Problem to work on = Please edit these items so that every "Click" becomes "Select", keeping all else the same, and leave the pictures out of your answer.

Information provided =
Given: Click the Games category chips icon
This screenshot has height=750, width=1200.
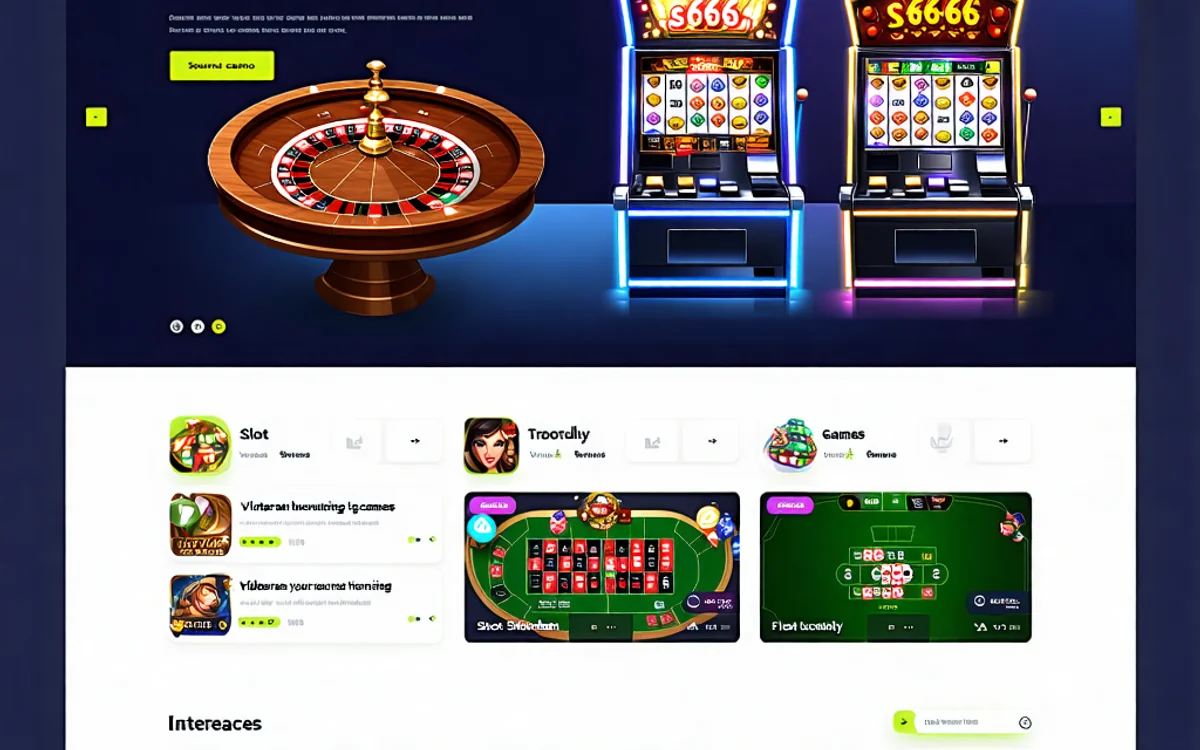Looking at the screenshot, I should tap(789, 445).
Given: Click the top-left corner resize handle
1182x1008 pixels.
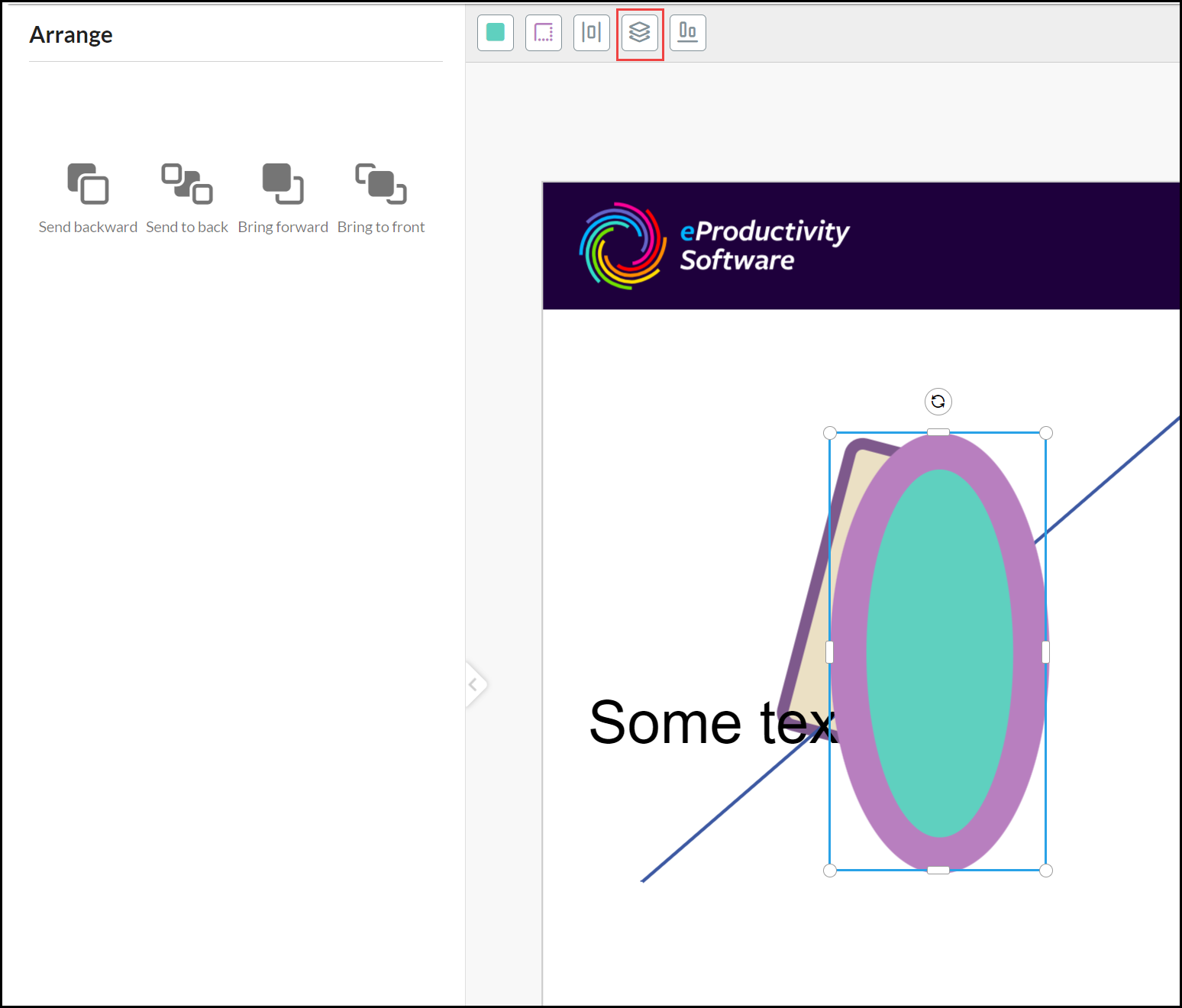Looking at the screenshot, I should (830, 433).
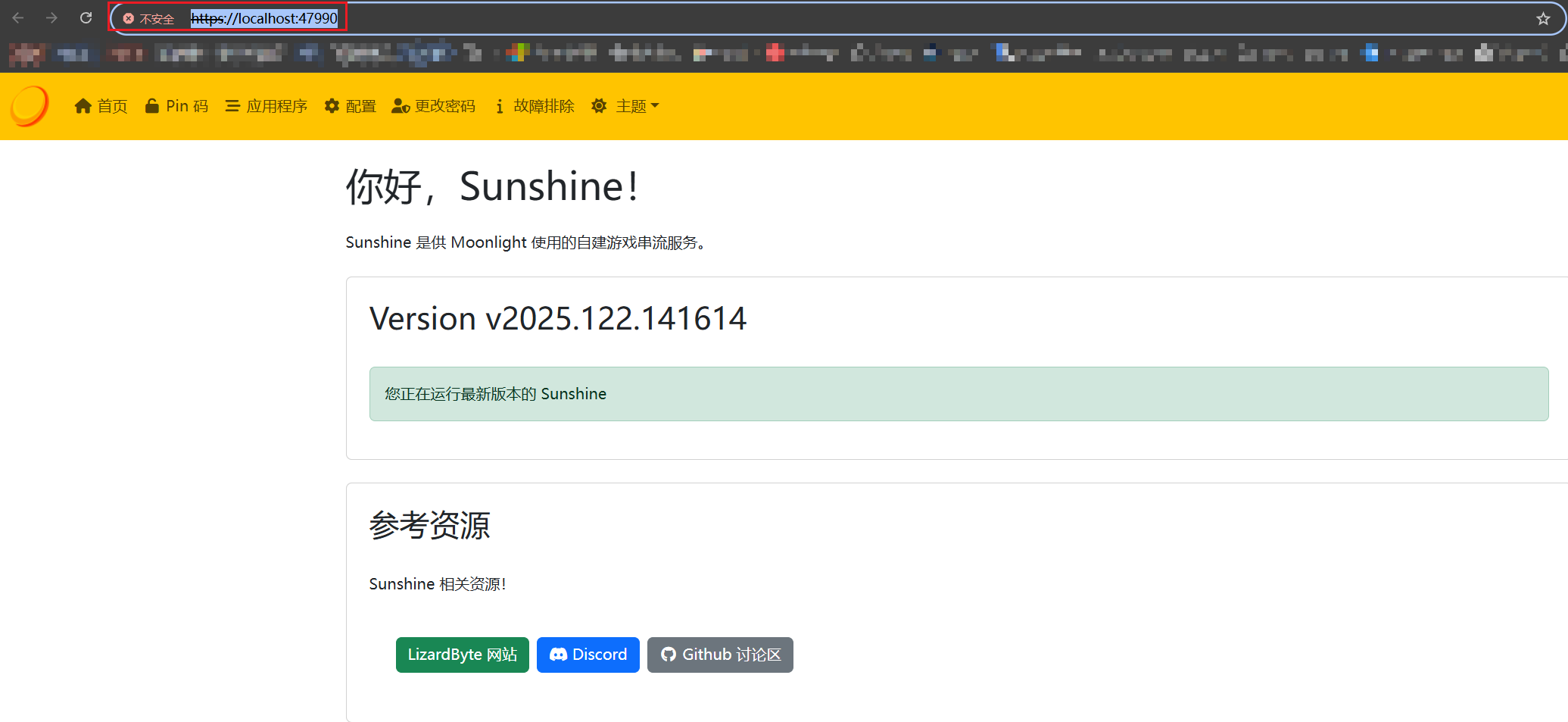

Written answer =
Given: Select the Games category chips icon
This screenshot has height=750, width=1200.
Looking at the screenshot, I should tap(789, 445).
Given: Select the top-left corner resize handle
1182x1008 pixels.
Looking at the screenshot, I should (830, 433).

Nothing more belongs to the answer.